Moon is a new software package that, within minutes, diagnoses patients who suffer from rare diseases. All the software requires are the patient’s symptoms and sequencing data. Moon then applies artificial intelligence to find the causal mutation. This software is the first of its kind on the market. Moon is developed by the Leuven-based company Diploid. We had a conversation with Peter Schols, CEO and founder of the company.
Many people who suffer from rare diseases struggle for years before they receive a correct diagnosis. While the individual rare diseases have small patient populations, 350 million people globally suffer from one of the many rare disorders. Taken together, this is more than the combined number of AIDS and cancer patients. A correct diagnosis is necessary in order to give the patient appropriate treatment. Diploid specializes in diagnosing rare diseases based on genome data.

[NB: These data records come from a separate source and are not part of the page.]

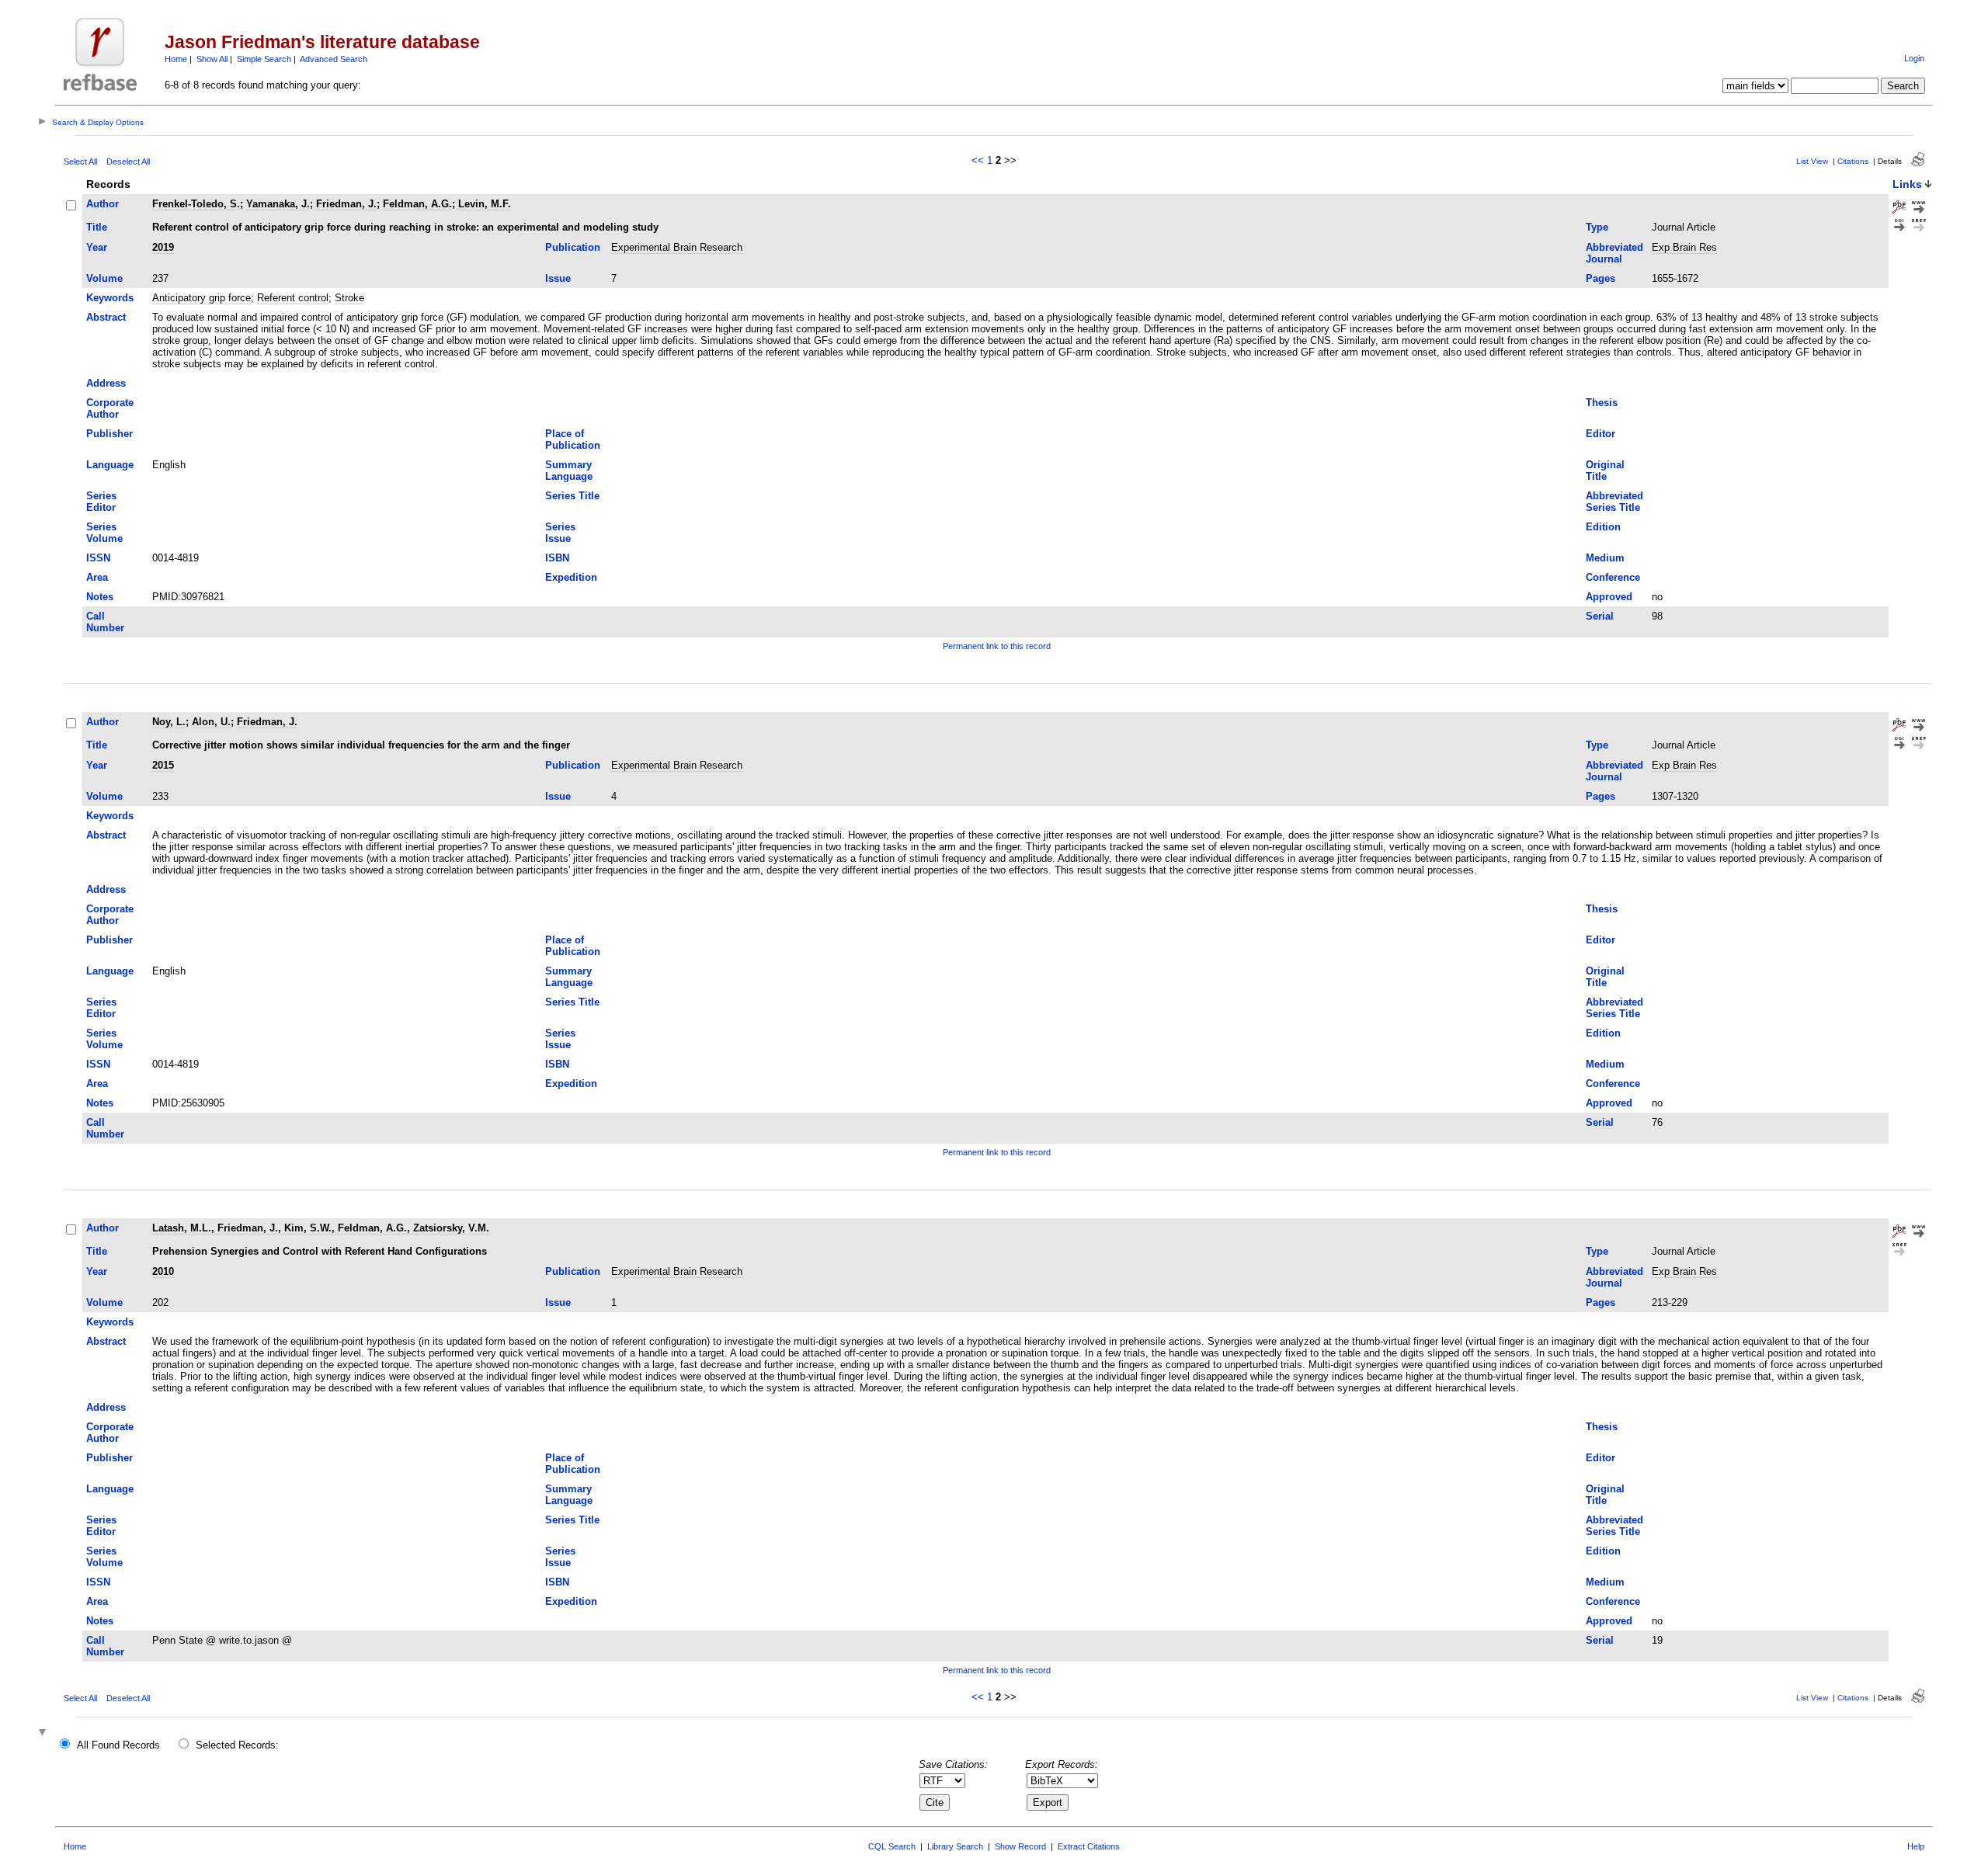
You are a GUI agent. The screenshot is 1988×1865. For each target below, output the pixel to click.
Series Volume (104, 532)
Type (1597, 227)
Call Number (105, 622)
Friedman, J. (346, 204)
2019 (163, 247)
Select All (80, 161)
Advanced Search (333, 59)
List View (1812, 161)
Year (96, 247)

Schols: I founded the company in 2014 out of my passion for both software development and genetics. Diploid is focused on helping hospitals and commercial labs to provide a diagnosis for rare genetic conditions. We go from the raw genetic data to a diagnosis, signed by an MD, in about seven days. Compared to a regular medical setting, where this process takes several months, this is very fast. Now, with our revolutionary software package Moon, we take it even further. Within mere minutes, Moon autonomously diagnoses rare diseases. The unique combination of our in-house skills, such as human genetics, software development, artificial intelligence and design, made it possible for us to create Moon.

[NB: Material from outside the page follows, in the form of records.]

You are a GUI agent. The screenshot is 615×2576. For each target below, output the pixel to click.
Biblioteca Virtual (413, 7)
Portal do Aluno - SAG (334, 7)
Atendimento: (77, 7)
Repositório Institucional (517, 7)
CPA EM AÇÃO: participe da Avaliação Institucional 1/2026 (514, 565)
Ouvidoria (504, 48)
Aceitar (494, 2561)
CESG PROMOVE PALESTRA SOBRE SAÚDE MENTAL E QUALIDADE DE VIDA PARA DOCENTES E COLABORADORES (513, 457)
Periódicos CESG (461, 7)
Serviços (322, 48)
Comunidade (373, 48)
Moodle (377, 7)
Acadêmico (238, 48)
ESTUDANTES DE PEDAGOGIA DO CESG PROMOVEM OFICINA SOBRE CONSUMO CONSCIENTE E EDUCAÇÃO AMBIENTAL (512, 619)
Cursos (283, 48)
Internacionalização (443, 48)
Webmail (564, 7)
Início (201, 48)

My father died from a rare genetic condition, but it wasn’t diagnosed before he died. For me, that underscored the importance of having strong diagnostics.
Faster than geneticists
Schols: “After input of the patient’s symptoms, age, gender and sequencing data (WES or WGS), Moon comes up with a diagnosis within minutes, using proprietary artificial intelligence algorithms. In 90% of patients who were previously diagnosed by a geneticist, Moon comes up with the correct diagnosis. In 97% of these cases, the disease-causing variant is in the top three of Moon’s list of candidate variants. In addition, Moon has even managed to reach a diagnosis for patients who remained undiagnosed after manual interpretation.”
Watch how Moon works in this video:
“Moon has been tested by the University of Antwerp (UZA) in Belgium and by the National Institutes of Health (NIH) in Bethesda, USA. Overall, the diagnostic yield is on par with the work of an expert geneticist while the processing time is significantly shorter. To the best of our knowledge, we are the only company worldwide providing software that is able to do this. Our software is like a self-driving car.”
The software was able to find previously identified mutations in a really efficient and fast way. More importantly, Moon came up with a solution in a case where a probably causative mutation was missed by our regular analysis. That was amazing! - Prof. Dr. Fabio Rueda Faucz, Staff Scientist, NIH / NICHD, Bethesda, MD, USA
A matter of life or death
Schols: “The genome contains a wealth of information that could be of tremendous help in treating or even preventing a whole range of diseases. However, the downside currently is that genome analysis generally takes a long time. Since Moon allows us to analyze sequencing data so quickly, it can be useful in emergency care units. For an infant who suffers from rare genetic disease, a quick diagnosis can be the difference between life and death.
“Another advantage is that Moon can operate fully unsupervised and is always up to date with the latest genetic discoveries. Now, 50% of the patients who go to genetic centers remain undiagnosed. Their data gets archived, and the case remains unsolved. However, science is advancing every day, and a genetic defect that is unknown today might be diagnosable tomorrow. Moon allows for fast and affordable re-analysis of sequencing data from undiagnosed patients on a monthly or even weekly basis.”
Schols: “Moon is targeted at large genome centers and nationwide genome programs. Since Moon offers significant cost savings per case, these clients will benefit most from the software’s automation. In addition, Diploid will also focus on companies developing software and hardware for genome analysis.
“We envision partnering with an established bioinformatics company that will be able to embed Moon into its existing variant analysis software to add intelligence to its current diagnostic processes. In this way, we want to make Moon available to geneticists worldwide, allowing them to easily diagnose patients.”
Diploid was founded in 2014 and aims to revolutionize healthcare by bringing genome diagnostics into daily clinical practice. The company focuses on genome analysis for rare disease diagnostics and preventative screenings. Diploid combines expertise in human genetics, software development, artificial intelligence and design.